Gruzja i Ukraina
Oba wymienione kraje zostały najechane zbrojnie pod byle pretekstem przez żołnierzy Władimira Putina. To testowanie opinii między narodowej. Rosja robi ruch i patrzy jaka będzie reakcja. To typowe zachowanie dla wychowanków KGB jakimi są prezydent i premier Rosji. Rosja zaatakowała Gruzję i zetknęła się negatywną opinią na temat ich poczynań. Ukraina to inna sprawa, na terenie tego kraju doszli do głosu demokraci. Frakcja ta chciała zbliżyć się do Unii Europejskiej co zagrażało współpracy wojskowej pomiędzy Rosją a Krymem. Na Krymie Rosja posiada swoje bazy wojskowe a w szczególności porty marynarki wojennej. W przypadku znacznego zbliżenia się Ukrainy do Unii Europejskiej, ewentualne wykorzystywanie Krymu do wypadów wojskowych było by niemożliwe lub bardzo utrudnione.

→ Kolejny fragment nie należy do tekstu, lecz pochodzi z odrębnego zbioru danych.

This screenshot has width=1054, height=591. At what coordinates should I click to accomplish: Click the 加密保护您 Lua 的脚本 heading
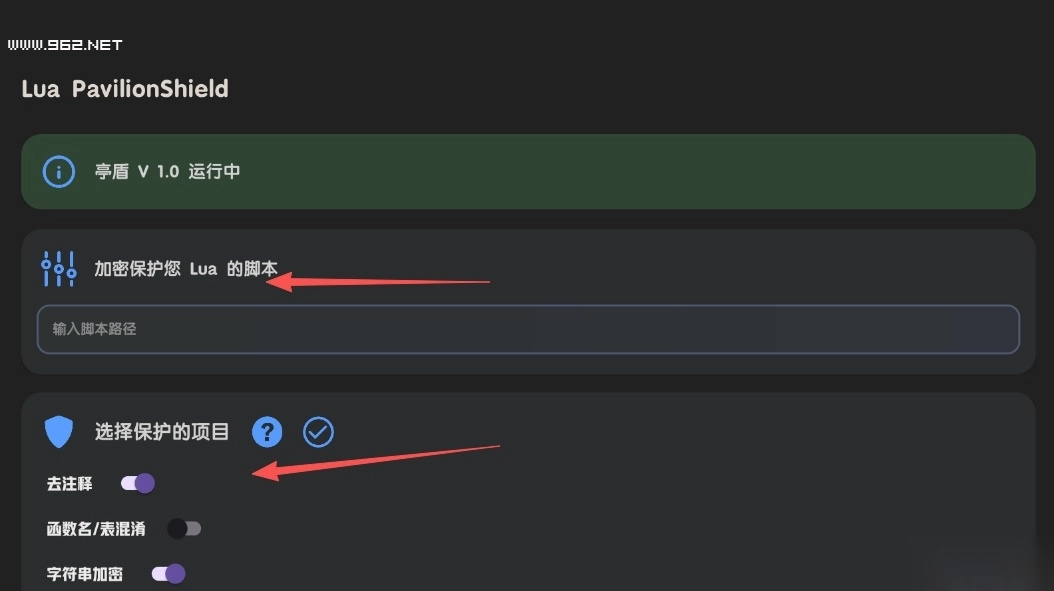click(186, 268)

Dlatego Rosja zdecydowała się na bezpośredni atak. W początkowej fazie żołnierze rosyjscy i dywersanci ukrywali się pod płaszczykiem separatystów aby w końcu ujawnić się jako regularna armia.
Sankcje i retorsje
Unia Europejska oraz Stany Zjednoczone Ameryki podjęły stosowne kroki w stosunku do państwa które swą agresją tłamsi znacznie mniejszy sąsiedni kraj. Władimir Putin uznał że to doskonała okazja do przestawienia państwa na trwałą izolację. Już teraz wmawia się obywatelom rosyjskim że to dobrze, że należy sprawić by Rosja sama się karmiła. To pozwoli przetrwać obywatelom przyszłe braki towarów z sąsiednich krajów. Podczas konfliktu, brak dostaw świeżej żywności to norma do przyjęcia.
Wojna to problem
Nie wiadomo czemu Władimir Putin dąży do eskalacji konfliktu. Ziemianie, popełniamy jeden podstawowy problem. Chińczycy przerabiali to już 5000 lat temu. Walczyli ze sobą o skrawek ziemi zamiast jednoczyć się w sile. To samo robimy teraz my, zamiast jednoczyć nasze kraje, to przez czyjeś szaleństwo, świat ma stanąć na krawędzi trzeciej wojny światowej. Wojna nie nastąpi w tym ani następnym roku. Mamy przynajmniej pięć do sześciu lat, w tym czasie co kilka lat będą powstawać kolejne ogniska zapalne, tam gdzie Rosja będzie miała swój interes. W którymś momencie, czara goryczy się przeleje i rozpocznie się duży konflikt.